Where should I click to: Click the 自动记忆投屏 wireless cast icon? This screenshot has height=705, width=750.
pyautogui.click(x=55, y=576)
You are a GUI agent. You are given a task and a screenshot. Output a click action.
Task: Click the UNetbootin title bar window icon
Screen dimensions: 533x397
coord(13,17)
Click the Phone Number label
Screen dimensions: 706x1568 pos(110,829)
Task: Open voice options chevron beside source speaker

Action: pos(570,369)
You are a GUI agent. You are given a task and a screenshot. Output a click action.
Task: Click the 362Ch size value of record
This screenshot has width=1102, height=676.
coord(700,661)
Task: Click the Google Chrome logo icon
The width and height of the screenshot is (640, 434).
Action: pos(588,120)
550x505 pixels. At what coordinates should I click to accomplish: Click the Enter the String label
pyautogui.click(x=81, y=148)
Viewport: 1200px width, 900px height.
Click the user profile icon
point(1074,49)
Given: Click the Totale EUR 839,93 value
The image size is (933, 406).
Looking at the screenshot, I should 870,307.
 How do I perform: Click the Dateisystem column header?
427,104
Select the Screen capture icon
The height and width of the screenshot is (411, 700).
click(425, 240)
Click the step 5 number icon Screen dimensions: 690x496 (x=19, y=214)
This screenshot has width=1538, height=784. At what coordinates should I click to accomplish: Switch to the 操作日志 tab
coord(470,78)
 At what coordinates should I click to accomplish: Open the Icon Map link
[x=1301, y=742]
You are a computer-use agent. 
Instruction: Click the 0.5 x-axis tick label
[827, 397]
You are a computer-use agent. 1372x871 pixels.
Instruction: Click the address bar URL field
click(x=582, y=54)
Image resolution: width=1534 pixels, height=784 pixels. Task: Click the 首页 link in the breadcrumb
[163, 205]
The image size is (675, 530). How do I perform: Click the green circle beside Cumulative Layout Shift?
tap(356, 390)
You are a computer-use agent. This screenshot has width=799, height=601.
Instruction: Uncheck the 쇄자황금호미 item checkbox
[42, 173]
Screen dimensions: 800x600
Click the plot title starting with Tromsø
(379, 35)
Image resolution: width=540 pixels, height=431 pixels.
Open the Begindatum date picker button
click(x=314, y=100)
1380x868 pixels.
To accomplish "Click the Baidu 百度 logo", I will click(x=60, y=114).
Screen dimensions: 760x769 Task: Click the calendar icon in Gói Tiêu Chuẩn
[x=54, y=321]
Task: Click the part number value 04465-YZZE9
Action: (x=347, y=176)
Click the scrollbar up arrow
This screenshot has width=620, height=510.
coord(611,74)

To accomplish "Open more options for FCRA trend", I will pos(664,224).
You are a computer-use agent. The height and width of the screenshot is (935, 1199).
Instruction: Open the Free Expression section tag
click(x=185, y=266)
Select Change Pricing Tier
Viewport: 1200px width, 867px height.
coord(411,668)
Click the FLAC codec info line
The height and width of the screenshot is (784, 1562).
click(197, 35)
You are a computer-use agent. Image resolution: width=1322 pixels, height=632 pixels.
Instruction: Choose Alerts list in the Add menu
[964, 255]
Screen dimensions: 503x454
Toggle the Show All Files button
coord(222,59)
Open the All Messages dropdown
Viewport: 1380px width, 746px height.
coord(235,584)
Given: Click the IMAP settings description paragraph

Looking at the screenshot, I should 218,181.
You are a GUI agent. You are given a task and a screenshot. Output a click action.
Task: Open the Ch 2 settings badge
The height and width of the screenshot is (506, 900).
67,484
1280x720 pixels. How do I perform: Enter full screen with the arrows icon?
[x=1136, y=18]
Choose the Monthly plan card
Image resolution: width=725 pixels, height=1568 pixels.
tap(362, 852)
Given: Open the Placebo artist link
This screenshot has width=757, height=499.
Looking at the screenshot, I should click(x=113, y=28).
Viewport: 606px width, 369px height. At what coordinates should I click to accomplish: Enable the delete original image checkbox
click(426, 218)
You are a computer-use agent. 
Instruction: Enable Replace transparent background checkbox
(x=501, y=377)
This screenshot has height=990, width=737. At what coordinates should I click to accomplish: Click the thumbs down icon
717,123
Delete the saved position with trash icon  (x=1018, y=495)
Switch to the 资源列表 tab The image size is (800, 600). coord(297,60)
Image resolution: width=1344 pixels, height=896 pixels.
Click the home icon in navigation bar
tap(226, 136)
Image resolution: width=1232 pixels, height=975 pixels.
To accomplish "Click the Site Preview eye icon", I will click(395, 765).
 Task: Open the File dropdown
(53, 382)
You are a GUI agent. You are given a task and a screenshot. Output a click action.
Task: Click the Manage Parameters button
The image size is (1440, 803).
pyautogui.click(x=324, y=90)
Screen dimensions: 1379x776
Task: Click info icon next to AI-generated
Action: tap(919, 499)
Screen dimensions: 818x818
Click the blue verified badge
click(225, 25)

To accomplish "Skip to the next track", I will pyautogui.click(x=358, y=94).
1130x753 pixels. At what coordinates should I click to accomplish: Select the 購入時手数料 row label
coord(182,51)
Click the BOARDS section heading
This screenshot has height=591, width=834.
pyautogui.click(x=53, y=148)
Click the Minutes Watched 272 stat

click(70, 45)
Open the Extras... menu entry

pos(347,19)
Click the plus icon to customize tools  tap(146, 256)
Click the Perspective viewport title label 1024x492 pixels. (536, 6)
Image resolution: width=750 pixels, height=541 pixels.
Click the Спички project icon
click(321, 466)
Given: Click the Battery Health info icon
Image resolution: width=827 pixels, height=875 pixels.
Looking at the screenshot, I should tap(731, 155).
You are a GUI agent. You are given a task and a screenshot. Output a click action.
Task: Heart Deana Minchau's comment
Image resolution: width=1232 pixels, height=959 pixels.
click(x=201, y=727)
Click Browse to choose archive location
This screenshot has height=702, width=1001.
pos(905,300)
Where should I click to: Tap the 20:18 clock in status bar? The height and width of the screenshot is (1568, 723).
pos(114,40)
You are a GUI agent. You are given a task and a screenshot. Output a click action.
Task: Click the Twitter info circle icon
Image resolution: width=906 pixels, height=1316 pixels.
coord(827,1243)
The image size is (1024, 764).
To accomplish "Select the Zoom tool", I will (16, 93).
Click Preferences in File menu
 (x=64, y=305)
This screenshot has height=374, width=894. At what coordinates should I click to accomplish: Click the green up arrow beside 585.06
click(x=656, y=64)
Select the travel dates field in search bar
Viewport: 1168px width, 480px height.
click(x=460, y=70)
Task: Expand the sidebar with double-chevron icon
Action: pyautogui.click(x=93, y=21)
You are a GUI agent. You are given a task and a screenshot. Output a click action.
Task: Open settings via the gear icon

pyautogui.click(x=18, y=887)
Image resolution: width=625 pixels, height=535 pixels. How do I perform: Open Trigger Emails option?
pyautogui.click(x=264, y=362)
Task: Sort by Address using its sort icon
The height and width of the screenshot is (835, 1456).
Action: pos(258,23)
=====
_TASK DIRECTIONS_
Only the lines from the one with "Task: Open settings via the gear icon" through the final line above belong in the answer, each retyped exactly.

_SOLUTION_
Task: Open settings via the gear icon

pyautogui.click(x=18, y=887)
Image resolution: width=625 pixels, height=535 pixels. How do I perform: Open Trigger Emails option?
pyautogui.click(x=264, y=362)
Task: Sort by Address using its sort icon
The height and width of the screenshot is (835, 1456).
Action: pos(258,23)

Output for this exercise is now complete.